Use of a single anti-parkinson’s medication as primary treatment to control the symptoms of Parkinson’s. A common monotherapy is the Levodopa, which the brain metabolizes (converts) to dopamine. This process provides a temporary replacement supply of dopamine to compensate for the depletion that occurs as a result of the death of dopaminergic neurons. As Parkinson’s progresses and dopaminergic neurons continue to die higher dosages of levodopa are required to achieve symptom relief. As well, dopamine receptors become less responsive (sensitized) and require higher amounts of dopamine for activation.
Sometimes other anti-Parkinson’s medications are effective as monotherapy early in the course of the disease, particularly with de novo Parkinson’s (Parkinson’s that is newly diagnosed and has never been treated). These include
• amantadine. This antiviral medication was developed in the 1960s to shorten the course of influenza A. It also has central dopamine agonist action and can cross the blood-brain barrier. Although researchers do not know its precise mechanisms, amantadine either stimulates dopaminergic neurons to increase dopamine production or activates dopamine receptors in ways that simulate the action of dopamine. Amantadine monotherapy can delay the need for levodopa for up to two years; much longer delays are possible if dopamine agonists can be added first.
• dopamine agonists. These medications are chemically similar to dopamine and can bind with, or activate, dopamine receptors in the brain. They, like amantadine, are able to cross the blood-brain barrier. Because they do not have exactly the same molecular configuration as dopamine, dopamine agonists bind incompletely but enough to “bridge” neuron communication as a supplement to endogenous dopamine. The action is analogous to decoding word messages when the vowels are missing. As dopamine levels continue to decline with the progression of Parkinson’s, the limitations of this incomplete binding become more pronounced and the “bridge” carries less of the neuron mes-sages—not enough gets through to deliver coherent communication. To extend the word messages analogy, consonants drop out as well as vowels, leaving inadequate clues for deciphering the words. common dopamine agonists are bromocriptine, pergolide, pramipexole, and ropinirole. The latter two of these, which target specific dopamine receptors (D2, D3, D4), show promise of being as effective as levodopa in early Parkinson’s and can postpone the need for levodopa for up to three to five years on average, with some people being able to be maintained on dopamine agonist monotherapy for over a decade.
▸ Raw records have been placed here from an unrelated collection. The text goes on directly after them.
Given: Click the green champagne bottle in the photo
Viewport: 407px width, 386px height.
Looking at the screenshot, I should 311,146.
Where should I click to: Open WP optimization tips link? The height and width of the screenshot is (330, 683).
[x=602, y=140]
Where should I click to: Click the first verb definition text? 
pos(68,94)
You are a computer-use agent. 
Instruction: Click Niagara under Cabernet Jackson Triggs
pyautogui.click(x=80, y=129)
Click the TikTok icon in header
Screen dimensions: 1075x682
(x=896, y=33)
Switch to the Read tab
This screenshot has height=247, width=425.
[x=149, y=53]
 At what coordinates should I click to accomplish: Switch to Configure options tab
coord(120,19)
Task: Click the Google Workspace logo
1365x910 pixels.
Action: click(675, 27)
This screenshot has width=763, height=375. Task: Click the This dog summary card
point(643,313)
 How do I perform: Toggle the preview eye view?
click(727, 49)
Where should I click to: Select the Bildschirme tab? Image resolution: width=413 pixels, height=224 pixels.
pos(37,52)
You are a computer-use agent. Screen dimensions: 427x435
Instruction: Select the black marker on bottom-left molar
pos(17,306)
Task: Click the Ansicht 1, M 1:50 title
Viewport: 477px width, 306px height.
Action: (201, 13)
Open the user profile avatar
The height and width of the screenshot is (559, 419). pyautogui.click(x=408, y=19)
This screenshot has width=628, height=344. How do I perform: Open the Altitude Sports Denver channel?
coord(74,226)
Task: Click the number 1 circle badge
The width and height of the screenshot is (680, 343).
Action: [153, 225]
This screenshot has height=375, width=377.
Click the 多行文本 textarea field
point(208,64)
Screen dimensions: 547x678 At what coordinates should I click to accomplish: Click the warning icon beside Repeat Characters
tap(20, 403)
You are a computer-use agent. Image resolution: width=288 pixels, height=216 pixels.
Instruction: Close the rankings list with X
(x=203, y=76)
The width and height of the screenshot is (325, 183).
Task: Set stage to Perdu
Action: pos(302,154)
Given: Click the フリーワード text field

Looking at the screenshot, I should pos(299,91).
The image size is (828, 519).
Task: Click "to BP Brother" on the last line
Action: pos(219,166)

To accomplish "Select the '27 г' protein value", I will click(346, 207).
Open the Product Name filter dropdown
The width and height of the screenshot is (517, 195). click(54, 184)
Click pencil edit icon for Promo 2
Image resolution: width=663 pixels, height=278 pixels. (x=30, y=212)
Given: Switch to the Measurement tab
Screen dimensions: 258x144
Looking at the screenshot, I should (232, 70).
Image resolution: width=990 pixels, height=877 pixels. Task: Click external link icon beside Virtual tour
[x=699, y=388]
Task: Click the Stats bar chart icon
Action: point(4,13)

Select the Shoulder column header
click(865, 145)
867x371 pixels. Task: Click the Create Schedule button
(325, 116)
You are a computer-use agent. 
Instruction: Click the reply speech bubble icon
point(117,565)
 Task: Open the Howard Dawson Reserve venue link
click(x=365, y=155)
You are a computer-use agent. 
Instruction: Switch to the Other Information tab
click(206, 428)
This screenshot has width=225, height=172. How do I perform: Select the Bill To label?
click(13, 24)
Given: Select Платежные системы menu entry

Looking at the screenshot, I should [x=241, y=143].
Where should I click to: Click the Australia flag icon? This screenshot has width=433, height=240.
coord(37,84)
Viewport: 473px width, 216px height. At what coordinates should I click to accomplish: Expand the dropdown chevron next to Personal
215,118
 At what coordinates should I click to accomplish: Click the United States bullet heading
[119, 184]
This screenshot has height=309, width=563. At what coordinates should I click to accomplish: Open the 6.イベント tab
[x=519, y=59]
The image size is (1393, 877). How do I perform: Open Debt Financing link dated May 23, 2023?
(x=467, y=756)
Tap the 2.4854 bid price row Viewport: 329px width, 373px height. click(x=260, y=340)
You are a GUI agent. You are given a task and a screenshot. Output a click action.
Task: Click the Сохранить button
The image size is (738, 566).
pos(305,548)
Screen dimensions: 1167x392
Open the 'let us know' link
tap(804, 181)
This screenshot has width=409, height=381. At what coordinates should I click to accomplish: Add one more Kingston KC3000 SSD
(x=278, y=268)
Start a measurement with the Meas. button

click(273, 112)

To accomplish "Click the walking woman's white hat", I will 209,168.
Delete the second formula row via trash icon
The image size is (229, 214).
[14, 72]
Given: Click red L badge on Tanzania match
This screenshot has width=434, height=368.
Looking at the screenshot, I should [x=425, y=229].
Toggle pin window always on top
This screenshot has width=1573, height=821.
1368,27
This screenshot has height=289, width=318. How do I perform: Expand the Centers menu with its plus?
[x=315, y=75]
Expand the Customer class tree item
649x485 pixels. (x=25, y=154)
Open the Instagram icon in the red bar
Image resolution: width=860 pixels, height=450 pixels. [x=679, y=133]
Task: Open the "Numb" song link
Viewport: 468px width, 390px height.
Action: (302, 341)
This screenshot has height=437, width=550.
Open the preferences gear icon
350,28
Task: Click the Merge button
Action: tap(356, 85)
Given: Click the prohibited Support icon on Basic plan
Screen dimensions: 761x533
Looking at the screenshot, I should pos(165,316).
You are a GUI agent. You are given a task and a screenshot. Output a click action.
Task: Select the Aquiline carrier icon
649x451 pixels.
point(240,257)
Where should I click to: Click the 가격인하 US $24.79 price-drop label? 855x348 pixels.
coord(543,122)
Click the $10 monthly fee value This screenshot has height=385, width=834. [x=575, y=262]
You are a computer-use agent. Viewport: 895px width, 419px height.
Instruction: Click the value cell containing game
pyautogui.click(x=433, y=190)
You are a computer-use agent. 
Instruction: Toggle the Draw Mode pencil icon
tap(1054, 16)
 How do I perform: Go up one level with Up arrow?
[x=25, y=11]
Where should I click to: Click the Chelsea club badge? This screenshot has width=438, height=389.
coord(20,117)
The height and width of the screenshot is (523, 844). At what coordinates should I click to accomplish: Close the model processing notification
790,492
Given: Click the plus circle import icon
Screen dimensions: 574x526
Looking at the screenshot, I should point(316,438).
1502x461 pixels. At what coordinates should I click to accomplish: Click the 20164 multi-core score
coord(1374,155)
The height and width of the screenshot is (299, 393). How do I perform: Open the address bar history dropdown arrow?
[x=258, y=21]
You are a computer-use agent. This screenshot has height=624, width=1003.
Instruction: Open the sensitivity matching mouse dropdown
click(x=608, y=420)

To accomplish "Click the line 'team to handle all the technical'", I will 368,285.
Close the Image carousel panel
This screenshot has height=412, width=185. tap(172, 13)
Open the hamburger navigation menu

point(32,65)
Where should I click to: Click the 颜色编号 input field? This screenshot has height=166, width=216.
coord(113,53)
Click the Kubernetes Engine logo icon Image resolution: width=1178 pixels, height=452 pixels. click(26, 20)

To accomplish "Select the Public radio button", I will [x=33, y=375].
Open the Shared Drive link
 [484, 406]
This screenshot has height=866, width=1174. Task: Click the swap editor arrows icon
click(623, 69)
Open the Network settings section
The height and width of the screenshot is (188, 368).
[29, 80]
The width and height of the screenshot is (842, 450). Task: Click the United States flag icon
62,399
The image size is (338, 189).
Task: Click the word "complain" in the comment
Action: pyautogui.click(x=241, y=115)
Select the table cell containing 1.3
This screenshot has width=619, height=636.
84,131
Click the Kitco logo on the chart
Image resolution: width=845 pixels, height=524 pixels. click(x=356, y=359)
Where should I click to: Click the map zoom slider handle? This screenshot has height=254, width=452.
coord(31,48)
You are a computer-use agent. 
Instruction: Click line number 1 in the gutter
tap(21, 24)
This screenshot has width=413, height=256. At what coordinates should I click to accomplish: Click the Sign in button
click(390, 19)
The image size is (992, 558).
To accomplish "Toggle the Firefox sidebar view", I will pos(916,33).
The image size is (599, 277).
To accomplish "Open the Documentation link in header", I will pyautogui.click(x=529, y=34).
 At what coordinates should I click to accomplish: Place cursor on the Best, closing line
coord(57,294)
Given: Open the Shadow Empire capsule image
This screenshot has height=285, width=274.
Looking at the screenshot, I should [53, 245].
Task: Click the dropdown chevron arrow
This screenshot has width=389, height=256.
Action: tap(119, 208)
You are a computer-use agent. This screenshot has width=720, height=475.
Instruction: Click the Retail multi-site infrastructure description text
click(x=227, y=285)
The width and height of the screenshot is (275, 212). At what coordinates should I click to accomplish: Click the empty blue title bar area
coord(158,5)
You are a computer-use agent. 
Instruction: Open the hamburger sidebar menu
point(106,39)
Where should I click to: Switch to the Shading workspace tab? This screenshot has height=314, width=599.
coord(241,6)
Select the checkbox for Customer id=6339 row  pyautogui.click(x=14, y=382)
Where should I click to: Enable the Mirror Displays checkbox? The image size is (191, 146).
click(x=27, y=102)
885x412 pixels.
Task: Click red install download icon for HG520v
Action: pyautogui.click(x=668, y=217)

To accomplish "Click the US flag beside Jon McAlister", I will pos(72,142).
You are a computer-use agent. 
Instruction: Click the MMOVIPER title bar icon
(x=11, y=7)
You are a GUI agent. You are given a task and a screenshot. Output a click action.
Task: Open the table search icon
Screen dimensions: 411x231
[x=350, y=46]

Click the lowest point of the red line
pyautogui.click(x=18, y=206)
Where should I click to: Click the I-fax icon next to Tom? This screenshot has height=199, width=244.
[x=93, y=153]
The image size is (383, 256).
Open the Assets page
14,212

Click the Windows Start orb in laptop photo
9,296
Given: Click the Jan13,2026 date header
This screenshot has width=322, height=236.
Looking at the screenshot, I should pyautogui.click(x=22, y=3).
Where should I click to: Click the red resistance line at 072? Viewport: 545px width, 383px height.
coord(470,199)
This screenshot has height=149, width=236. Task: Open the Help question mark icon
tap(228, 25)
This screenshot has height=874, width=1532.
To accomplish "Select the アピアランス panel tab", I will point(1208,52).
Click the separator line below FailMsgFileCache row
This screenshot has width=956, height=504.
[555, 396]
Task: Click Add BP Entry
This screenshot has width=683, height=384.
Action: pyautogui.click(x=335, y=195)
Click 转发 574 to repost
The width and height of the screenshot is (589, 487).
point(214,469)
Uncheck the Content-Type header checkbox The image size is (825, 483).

• Monoamine oxidase inhibitor-type B (MAOI-B): monoamine oxidase (MAO) is an enzyme that initiates metabolism of monoamine neurotransmitters. Monoamine oxidase type B (MAO-B) specifically targets dopamine. Inhibiting, or blocking, the action of MAO-B extends the availability of dopamine in the brain and thereby sometimes relieves the neuromuscular symptoms in early Parkinson’s. The only MAO-B inhibitor medication available in the United States at present is selegiline (Deprenyl). It can postpone the need for levodopa for up to three years. Rasaligine, an MAO-B inhibitor that has undergone testing in people with Parkinson’s, may be approved soon and has data that mainly supports its use as an adjunct therapy in people with moderate to severe Parkinson’s.
There is debate among specialists who treat people with Parkinson’s about how long to delay levodopa therapy by use of other anti-Parkinson’s medications during the disease’s early stages. virtually all neurologists believe when symptom control is as effective, and side effects are not any higher, with another medication as monotherapy, delaying levodopa therapy is worthwhile. it is important to note that the listed alternative monotherapies to levodopa all pose a significantly greater risk of worsening cognition in elderly or cognitively impaired people than levodopa. What is more difficult to determine is when the less complete symptom control or more problematic side effects of other monotherapies reach the point that they unfavorably compare to the known risks of motor complications—and some possible theoretical risk of contributing to disease progression—which initiation of levodopa therapy engenders. Medications other than levodopa that are taken as monother-apy early in the course of Parkinson’s typically remain effective later in the disease as adjunct therapies, when they are able to supplement and extend the effectiveness of levodopa.